=== PROVIDED PASSAGE ===

The COVID‑19 Pandemic and the European Union
The COVID‑19 pandemic has posed unprecedented worldwide challenges, to the international economic and political order, but also to the European Union (EU). This grant is to support a three-day workshop at the Robert Schuman Centre (RSC) of the European University Institute (EUI) in Florence Italy, on 8-10 December 2021.
The workshop starts with a 4-person panel featuring the Canadian Ambassador to the EU and three leading Canadian scholars, to discuss COVID‑19 policies in Canada and in comparative perspective. This initial event is specifically open to a wider audience of scholars, students and policy-makers (100 persons to attend in person; 50 online), while next two days are a more typical scholarly workshop dedicated to discussing the first versions of papers intended to be published in a Special Issue (SI) of the Journal of European Public Policy (JEPP). The PI, Dr Amy Verdun, and collaborator, Dr Lucia Quaglia, serve as guest editors of this SI and the local host of the event is incoming Director of the RSC, Dr Erik Jones, also a collaborator. There will be five Canadians and 18 internationals presenting. A University of Victoria (UVIC) postdoc (to be hired) will help organise the workshop and assist with some of the editing (streamlining) of the papers to ensure they follow journal guidelines.

=== EXTRACTED MATERIAL ===
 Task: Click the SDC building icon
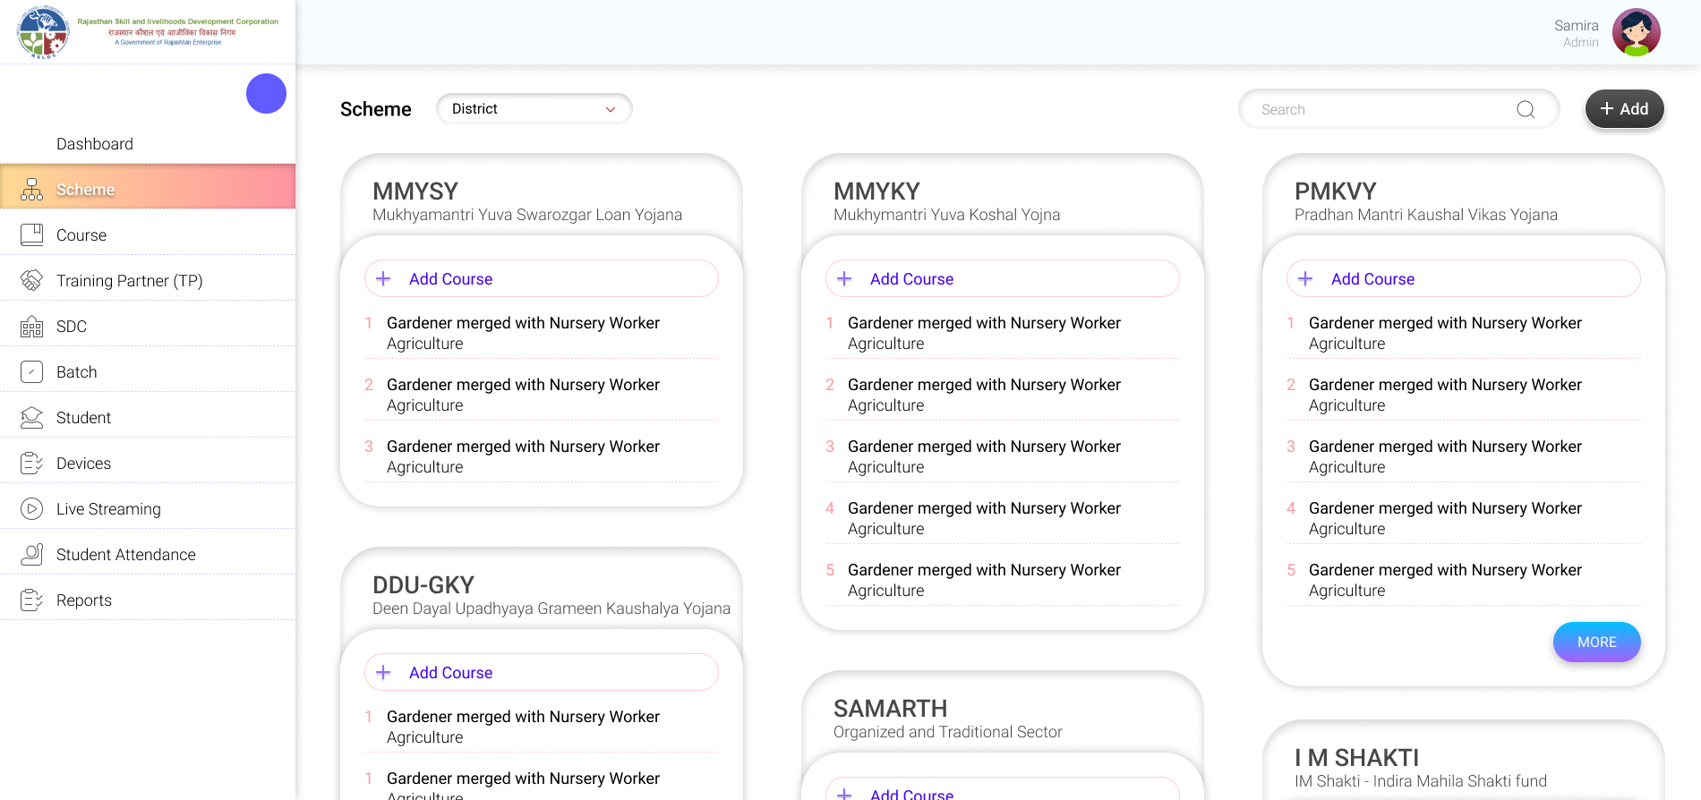coord(31,327)
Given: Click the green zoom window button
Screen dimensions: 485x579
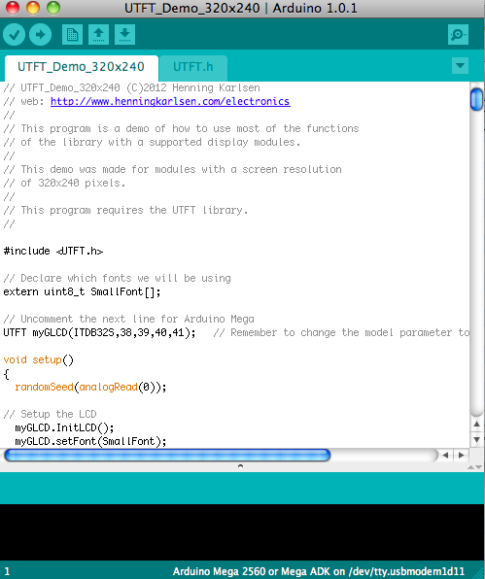Looking at the screenshot, I should [x=53, y=8].
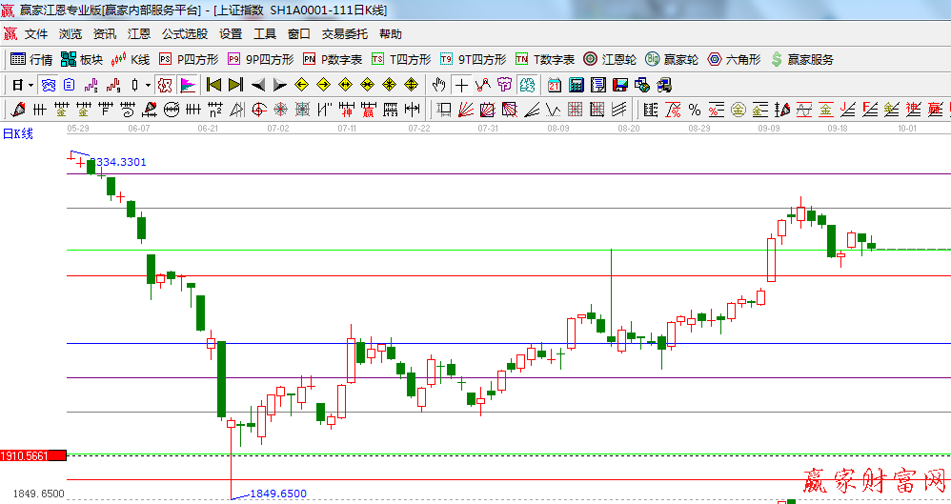Viewport: 951px width, 504px height.
Task: Open the 板块 sector view
Action: 81,59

=== PROBLEM DETAILS ===
Answer these questions from the text on the COVID‑19 pandemic and the European Union, giving each answer on its own line:
(a) On what dates is the workshop held?
(b) How many people can attend the opening panel in person, and how many online?
(c) In which journal is the Special Issue to be published?

=== RESPONSE TO THIS TASK ===
(a) 8-10 December 2021
(b) 100 in person and 50 online
(c) The Journal of European Public Policy (JEPP)